+++ Supplied material

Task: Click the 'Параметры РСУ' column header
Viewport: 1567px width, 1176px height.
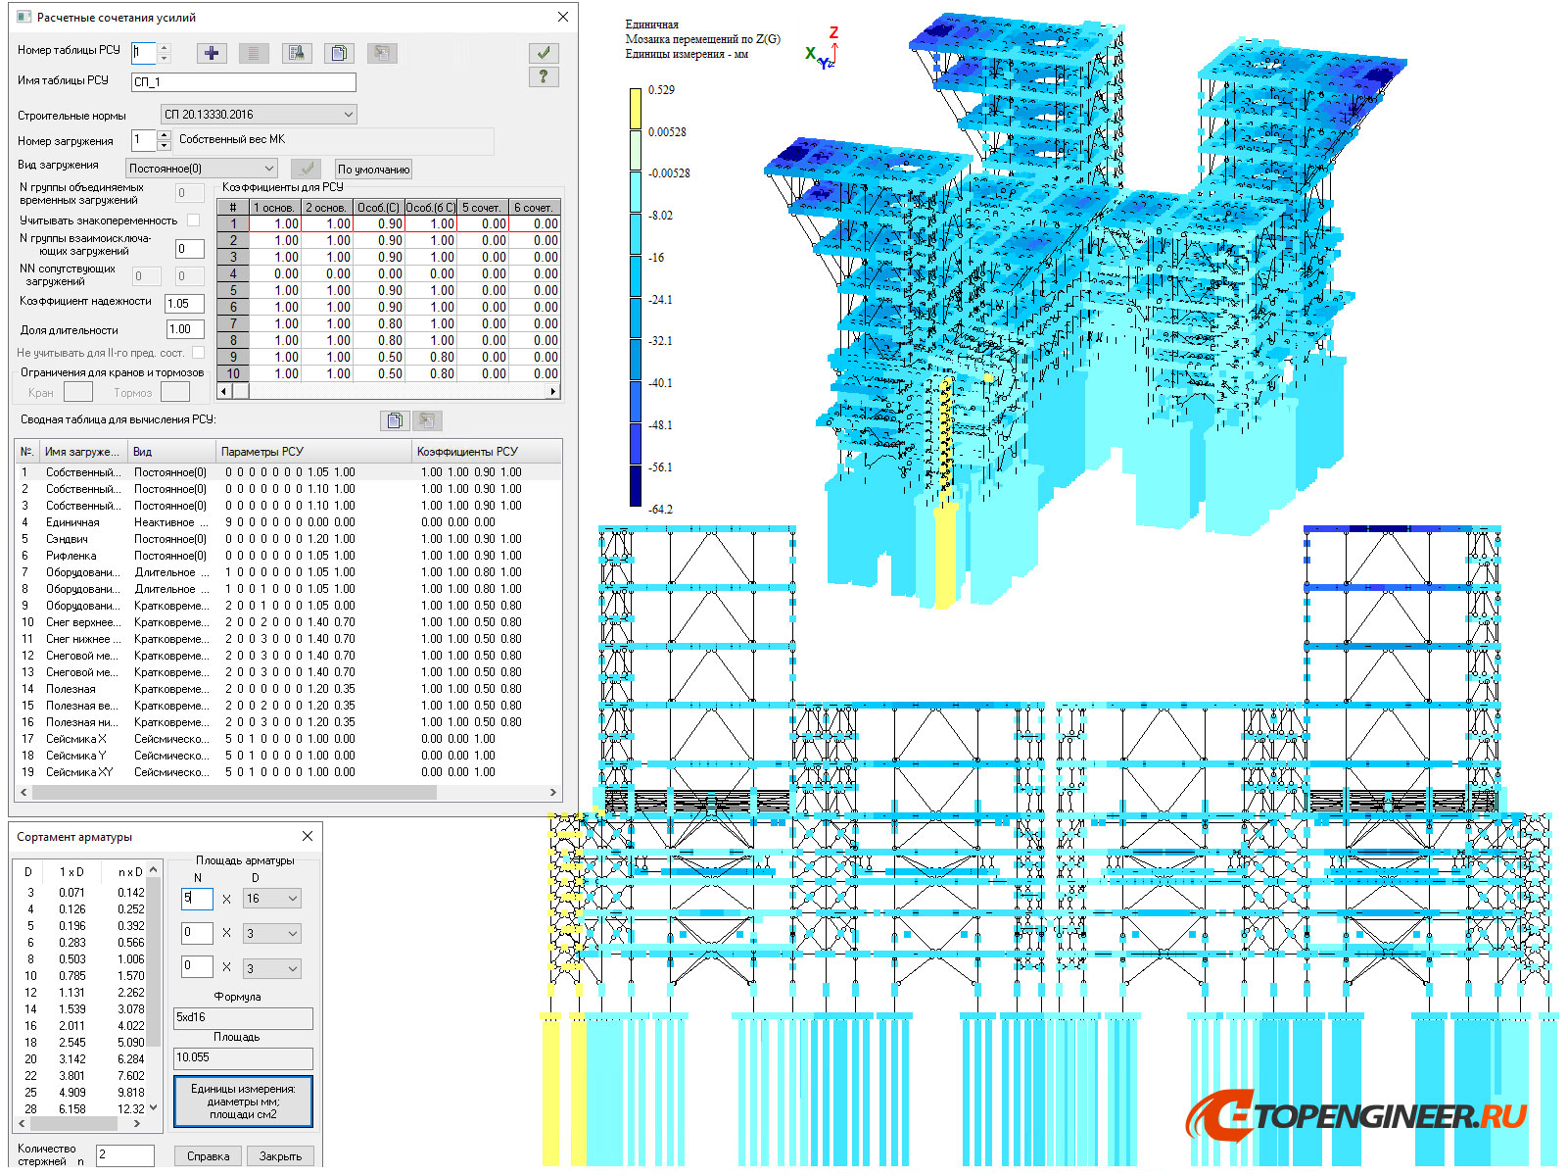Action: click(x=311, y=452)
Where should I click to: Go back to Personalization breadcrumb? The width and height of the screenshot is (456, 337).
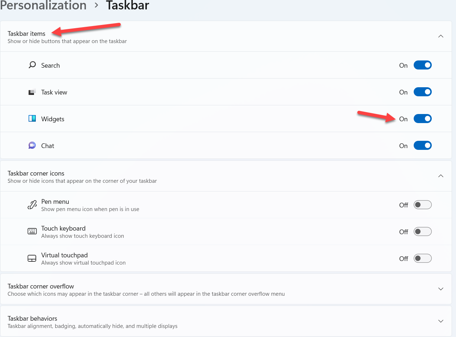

++++++
+++ Supplied material

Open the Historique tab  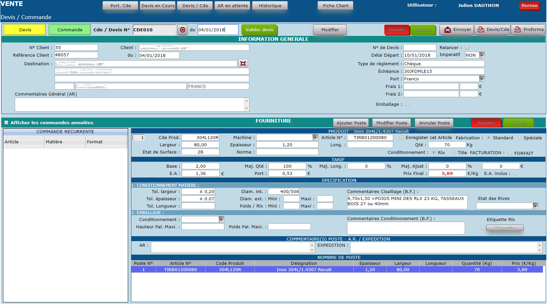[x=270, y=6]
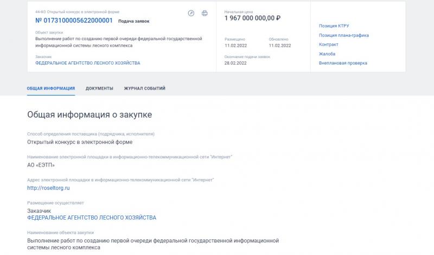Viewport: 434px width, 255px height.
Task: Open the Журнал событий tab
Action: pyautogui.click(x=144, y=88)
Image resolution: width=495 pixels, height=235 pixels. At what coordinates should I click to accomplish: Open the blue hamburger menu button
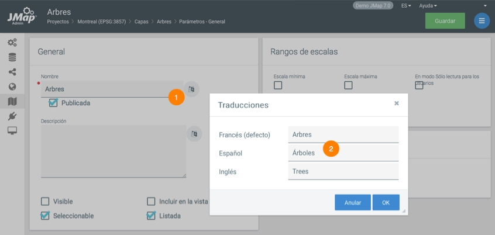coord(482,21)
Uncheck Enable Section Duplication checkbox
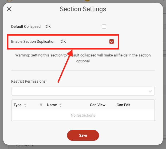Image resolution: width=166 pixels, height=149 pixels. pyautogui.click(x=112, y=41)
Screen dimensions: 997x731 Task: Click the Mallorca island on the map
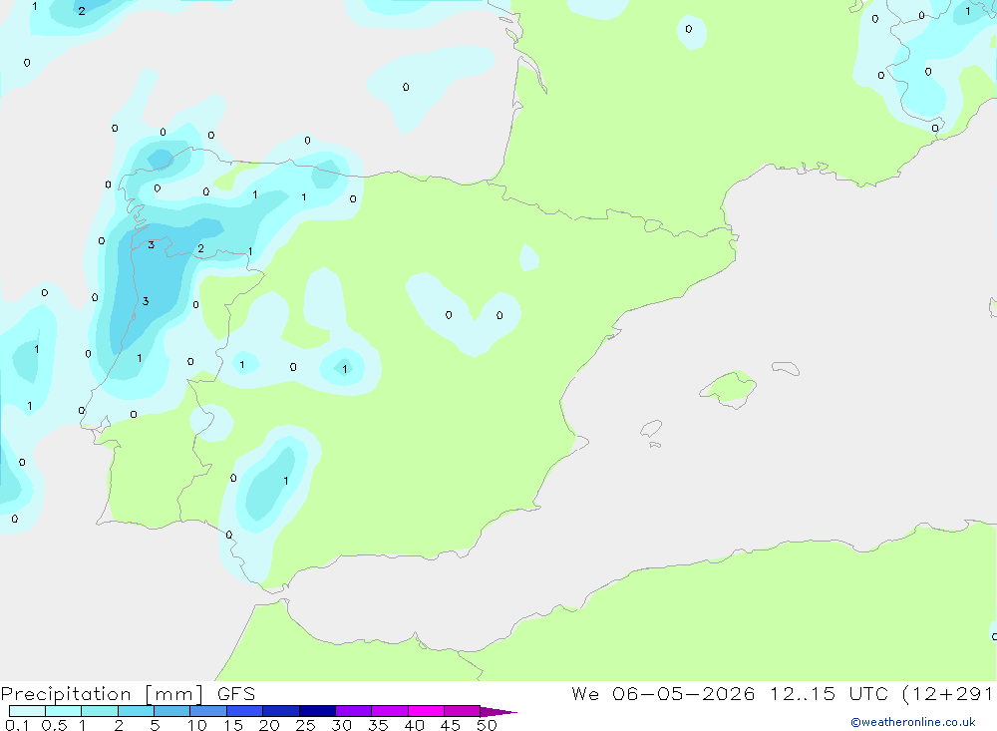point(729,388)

++++++

*The task*: Copy only what lies between the line with "Viewport: 1567px width, 1176px height." and the line with "Where should I", those two lines included, exactly as given above; pictures stay out.

*The completed task*:
Viewport: 1567px width, 1176px height.
Action: click(x=311, y=452)
Where should I click to: Go back to Personalization breadcrumb? The width and height of the screenshot is (456, 337).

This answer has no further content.